Crucially, the rapper was careful to draw a line between the artists themselves and their supporters. He was not calling for animosity between Wizkid and Davido personally — indeed, the two have shared stages and exchanged public expressions of mutual respect on multiple occasions, most memorably during their joint headline appearance at the O2 Arena in London. Rather, Blaqbonez was making a sociological observation about the mechanics of pop culture relevance.
“Artists can love each other,” he clarified, suggesting that professional camaraderie behind the scenes is entirely compatible with—perhaps even dependent upon—fierce competition at the fanbase level.
It is a nuanced distinction, one that separates the performative rivalry manufactured by record labels in other music markets from the seemingly organic, community-driven tension that defines the Wizkid-Davido dynamic.
Music analysts and cultural commentators have long noted that the Wizkid-Davido rivalry has been instrumental in the global expansion of Afrobeats. The competition between the two camps has driven both artists to consistently raise their creative output—with each new album drop inevitably framed by fans as a battle to be won.
What makes Blaqbonez’s intervention notable is the refreshing lack of diplomatic hedging.

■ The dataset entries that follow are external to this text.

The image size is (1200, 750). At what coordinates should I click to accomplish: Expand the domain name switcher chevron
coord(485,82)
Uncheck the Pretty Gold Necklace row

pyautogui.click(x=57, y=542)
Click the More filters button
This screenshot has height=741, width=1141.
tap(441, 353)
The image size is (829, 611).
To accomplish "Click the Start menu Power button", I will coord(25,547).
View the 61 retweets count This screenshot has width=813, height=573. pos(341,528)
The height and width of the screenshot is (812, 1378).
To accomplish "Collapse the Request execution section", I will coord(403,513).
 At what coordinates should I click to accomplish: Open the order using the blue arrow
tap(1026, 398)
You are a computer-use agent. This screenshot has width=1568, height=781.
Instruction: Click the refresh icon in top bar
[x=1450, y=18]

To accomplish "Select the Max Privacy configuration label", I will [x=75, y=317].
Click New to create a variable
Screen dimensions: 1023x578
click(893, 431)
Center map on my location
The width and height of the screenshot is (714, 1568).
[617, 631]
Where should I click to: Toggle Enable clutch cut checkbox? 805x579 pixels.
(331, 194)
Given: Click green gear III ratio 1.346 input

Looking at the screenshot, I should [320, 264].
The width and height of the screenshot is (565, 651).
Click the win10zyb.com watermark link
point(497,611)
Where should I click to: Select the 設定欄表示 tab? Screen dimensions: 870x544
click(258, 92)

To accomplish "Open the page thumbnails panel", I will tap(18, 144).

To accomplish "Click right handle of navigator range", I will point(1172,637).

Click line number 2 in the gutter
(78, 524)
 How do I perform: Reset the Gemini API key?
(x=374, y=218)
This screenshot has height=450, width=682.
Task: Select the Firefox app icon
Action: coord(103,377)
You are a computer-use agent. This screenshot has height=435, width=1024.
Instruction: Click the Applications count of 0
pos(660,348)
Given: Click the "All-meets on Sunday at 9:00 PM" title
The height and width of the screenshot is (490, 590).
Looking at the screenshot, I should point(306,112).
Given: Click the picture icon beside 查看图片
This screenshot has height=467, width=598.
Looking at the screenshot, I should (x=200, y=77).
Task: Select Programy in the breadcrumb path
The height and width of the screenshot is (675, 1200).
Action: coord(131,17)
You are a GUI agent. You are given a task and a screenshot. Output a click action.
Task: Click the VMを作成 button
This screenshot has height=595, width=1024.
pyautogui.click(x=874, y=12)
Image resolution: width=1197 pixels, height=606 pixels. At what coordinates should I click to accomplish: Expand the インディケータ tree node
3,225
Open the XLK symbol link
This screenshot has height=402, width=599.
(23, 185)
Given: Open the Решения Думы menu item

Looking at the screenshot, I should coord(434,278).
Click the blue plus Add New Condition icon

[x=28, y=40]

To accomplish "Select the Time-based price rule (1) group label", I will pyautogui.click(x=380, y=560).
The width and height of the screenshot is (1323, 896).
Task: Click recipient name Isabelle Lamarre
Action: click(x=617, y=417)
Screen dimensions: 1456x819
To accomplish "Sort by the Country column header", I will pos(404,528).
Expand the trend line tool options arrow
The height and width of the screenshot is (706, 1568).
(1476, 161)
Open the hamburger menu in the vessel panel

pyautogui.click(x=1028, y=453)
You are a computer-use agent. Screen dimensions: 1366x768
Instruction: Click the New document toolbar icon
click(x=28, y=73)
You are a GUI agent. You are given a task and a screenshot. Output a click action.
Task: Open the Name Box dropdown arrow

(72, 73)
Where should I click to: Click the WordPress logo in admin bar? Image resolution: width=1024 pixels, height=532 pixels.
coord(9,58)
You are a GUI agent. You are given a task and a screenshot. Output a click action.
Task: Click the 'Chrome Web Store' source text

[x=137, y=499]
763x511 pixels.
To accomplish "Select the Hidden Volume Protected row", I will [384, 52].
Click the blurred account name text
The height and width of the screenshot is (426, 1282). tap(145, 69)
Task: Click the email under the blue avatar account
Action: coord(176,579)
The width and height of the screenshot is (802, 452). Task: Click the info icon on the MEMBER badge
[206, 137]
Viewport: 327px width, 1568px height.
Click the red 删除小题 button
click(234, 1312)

Where others might tiptoe around the subject, the rapper — himself no stranger to calculated controversy — leaned directly into what many industry insiders whisper privately but rarely say out loud.
Blaqbonez’s comments arrive at a particularly significant moment for Afrobeats as a genre. With Nigerian music continuing its aggressive push into mainstream Western markets, the question of which artists will remain central to that conversation in the years ahead is one the industry is actively wrestling with.
If Blaqbonez is right, then Wizkid and Davido’s longevity may be less about any individual creative reinvention and more about a cultural ecosystem they have inadvertently — or perhaps quite deliberately — constructed around themselves. One where the fans, not the artists, do much of the heavy lifting when it comes to maintaining relevance.
Whether one finds that notion inspiring or unsettling likely depends on which side of the fanbase divide they sit on. One thing, however, appears beyond dispute: as long as Wizkid FC and 30BG refuse to make peace, their generals have very little to worry about.
WHAT YOU SHOULD KNOW
Blaqbonez’s central argument cuts through the noise with striking clarity: the decades-long rivalry between the fanbases of Wizkid and Davido is not a problem to be solved—it is a phenomenon to be preserved.
Far from being a destructive force, the relentless tension between Wizkid FC and 30BG functions as a perpetual relevance machine, keeping both artists trending, streaming, and culturally indispensable.
In an industry where yesterday’s superstars are quickly forgotten, fan rivalry may well be the most powerful — and most underrated — career strategy in Afrobeats.